Thursday, November 14, 2013

Watch out below!!!!

*Image from goodle images


Ahhhhhhhhhhhhhhhhhhhhhhhhhhhhhhhhh, that feels much better....................................................NOT!!!!

This is just where I am right now and how I'm feeling about my Bioinformatics course too!! Double URGH!!!!!

So here's the problem, after TWO WEEKS of trouble shooting, I FINALLY got a program given in class to work. Why did it take ME so long? They use the Mac operating system (OS), and I use Ubuntu. Why do I use Ubuntu when almost NONE of the folks at school doing this type of work use it? Because in the "real world" of Bioinformatics, most folks program in Linux which is what Ubuntu based on. And in a field like computer science, a LOT of what you learn in school is not only obsolete by the time you finish your program, you can be pretty sure that in the "real world", no one or few people are using what you learned in school.

That said, many people in Bioinformatics use the Mac OS (like the NIH), it's just that since most Bioinformatics departments are made of Computer Scientists (who have honestly mucked it up IMHO), you have to learn to use the OS they frequently use. And this creates a situation where from an employment point of view, they'll always be needed since it's just too much trouble for the average Medical/Life Scientists (MLS) to be trained to do this stuff. Along those same lines, it's also the reason I sense a tiny bit of resentment from a couple of the computer scientists (CS) folks I work with. But I digress, the point I'm making is that taking the leap from Medical/Life Science to essentially computer science is the MOST challenging thing I've EVER done. But personality wise, I'm so well suited for it because: 1) I'm as tenacious as they come and 2) I enjoy challenge of leaning something new. And like it or not, a LOT of medical science and research is going to involve a significant amount of computer generated data (human genome, anyone?) in the future. So yeah, my code may not be as "pretty" as that from a CS person, but it's functional. More than that, other people like me can understand it because I write it in a way for folks like me to understand.

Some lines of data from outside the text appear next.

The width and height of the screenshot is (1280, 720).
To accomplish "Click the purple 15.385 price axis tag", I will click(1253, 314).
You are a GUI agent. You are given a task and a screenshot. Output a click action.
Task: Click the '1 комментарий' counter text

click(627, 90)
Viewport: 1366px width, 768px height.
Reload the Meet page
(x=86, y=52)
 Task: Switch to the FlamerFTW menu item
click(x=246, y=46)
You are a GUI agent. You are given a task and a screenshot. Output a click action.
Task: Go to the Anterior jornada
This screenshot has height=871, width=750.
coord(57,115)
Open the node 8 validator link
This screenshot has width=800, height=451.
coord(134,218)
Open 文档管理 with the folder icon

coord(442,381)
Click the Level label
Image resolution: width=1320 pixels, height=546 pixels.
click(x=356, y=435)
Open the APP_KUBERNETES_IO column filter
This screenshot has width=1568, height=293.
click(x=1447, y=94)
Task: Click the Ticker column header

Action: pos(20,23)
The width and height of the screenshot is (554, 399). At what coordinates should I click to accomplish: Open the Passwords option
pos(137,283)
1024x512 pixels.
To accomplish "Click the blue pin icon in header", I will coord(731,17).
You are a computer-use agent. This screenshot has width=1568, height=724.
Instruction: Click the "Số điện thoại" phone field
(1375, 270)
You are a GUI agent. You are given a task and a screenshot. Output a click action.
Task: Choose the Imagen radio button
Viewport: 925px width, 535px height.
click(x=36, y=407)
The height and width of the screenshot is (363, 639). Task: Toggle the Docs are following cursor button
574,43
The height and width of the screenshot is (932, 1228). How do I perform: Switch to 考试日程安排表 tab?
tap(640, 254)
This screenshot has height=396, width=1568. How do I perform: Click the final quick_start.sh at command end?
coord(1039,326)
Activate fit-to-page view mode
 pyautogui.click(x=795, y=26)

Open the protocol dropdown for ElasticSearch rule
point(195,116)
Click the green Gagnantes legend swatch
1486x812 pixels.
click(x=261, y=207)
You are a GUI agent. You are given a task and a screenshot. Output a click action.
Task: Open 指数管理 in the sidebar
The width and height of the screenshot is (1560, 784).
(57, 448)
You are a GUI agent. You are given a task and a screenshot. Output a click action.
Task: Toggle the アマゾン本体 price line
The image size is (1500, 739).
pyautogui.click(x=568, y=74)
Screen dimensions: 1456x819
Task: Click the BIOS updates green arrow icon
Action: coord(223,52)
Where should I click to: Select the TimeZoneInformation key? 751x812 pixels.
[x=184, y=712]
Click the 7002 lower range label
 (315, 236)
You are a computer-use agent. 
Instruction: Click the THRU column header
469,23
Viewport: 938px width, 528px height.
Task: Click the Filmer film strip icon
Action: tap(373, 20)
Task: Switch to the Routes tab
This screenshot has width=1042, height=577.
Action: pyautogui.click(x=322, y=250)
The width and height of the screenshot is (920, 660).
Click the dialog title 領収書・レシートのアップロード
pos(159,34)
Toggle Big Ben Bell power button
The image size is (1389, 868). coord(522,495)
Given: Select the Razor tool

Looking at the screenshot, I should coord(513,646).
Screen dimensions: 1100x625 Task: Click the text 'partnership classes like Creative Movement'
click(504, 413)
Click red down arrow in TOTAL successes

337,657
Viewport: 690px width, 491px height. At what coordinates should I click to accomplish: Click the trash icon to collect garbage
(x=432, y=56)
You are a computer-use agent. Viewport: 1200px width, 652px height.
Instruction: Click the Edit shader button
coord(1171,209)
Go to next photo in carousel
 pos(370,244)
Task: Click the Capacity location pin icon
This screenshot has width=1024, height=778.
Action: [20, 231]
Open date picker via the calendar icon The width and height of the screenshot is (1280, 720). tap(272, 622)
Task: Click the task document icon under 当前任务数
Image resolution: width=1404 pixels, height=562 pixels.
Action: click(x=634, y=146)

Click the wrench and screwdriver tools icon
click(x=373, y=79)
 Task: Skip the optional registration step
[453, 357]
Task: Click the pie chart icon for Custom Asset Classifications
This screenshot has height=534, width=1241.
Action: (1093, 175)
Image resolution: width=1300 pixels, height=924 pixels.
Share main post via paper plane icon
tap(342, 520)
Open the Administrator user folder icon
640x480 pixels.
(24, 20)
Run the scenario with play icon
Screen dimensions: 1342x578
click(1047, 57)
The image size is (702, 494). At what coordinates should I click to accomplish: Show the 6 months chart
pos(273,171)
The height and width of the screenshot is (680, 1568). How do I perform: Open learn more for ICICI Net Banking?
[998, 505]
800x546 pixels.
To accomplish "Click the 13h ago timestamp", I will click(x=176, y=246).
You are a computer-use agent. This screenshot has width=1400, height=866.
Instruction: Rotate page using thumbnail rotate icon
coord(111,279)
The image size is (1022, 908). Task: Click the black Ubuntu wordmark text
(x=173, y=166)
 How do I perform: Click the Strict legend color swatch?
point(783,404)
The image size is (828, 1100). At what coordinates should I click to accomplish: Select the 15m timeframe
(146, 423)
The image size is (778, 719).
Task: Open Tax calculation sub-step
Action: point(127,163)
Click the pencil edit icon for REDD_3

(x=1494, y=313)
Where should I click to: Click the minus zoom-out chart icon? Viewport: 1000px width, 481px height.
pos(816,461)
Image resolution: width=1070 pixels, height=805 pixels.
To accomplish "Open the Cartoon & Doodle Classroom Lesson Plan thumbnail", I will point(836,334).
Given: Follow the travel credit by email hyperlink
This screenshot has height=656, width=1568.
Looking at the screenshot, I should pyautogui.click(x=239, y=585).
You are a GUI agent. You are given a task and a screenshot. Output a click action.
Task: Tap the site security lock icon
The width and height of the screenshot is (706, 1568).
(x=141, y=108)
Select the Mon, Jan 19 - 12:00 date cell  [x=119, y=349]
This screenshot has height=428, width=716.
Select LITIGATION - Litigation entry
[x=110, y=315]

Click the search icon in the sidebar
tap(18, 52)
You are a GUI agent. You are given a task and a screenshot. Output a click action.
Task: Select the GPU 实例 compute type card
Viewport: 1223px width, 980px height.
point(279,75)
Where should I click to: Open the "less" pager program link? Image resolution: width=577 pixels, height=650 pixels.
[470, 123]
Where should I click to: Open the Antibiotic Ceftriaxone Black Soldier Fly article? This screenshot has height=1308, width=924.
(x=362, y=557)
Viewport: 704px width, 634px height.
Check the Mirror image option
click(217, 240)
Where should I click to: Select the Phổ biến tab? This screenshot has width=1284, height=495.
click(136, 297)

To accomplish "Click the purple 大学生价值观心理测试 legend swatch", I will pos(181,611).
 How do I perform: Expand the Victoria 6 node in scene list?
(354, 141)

Here's an example of the disparate way of thinking between CS and MLS folks. CS person says their doing sequencing of a portion of Chromosome #24? MLS says that there is no chromosome #24, there are 22 pairs of chromosomes and a pair of sex chromosomes, unless you're talking about a person with Downs Syndrome or Klinefelter's Syndrome. So if CS sends you a file referencing chromosome #25 to MS, the MS has a few questions to ask. You see CS folks are typically VERY bright, but they don't have the type of training folks in the clinical and life sciences have. And that's the HUGE gap in why EHRs don't work that well, but that's a conversation for another day.

The fact that I spend as much time looking at the results of my programs as I do troubleshooting it, is just the way it is for a newbie like me. And what I hope to do as I'm developing skills in this area, is to create resources that will not only be of use to me, but to others who think like me too.

Now I must get back to doing sequence alignments for a portion of the human chromosome Y, NOT chromosome #25 and NOT a male with Klinefelter's Syndrome either.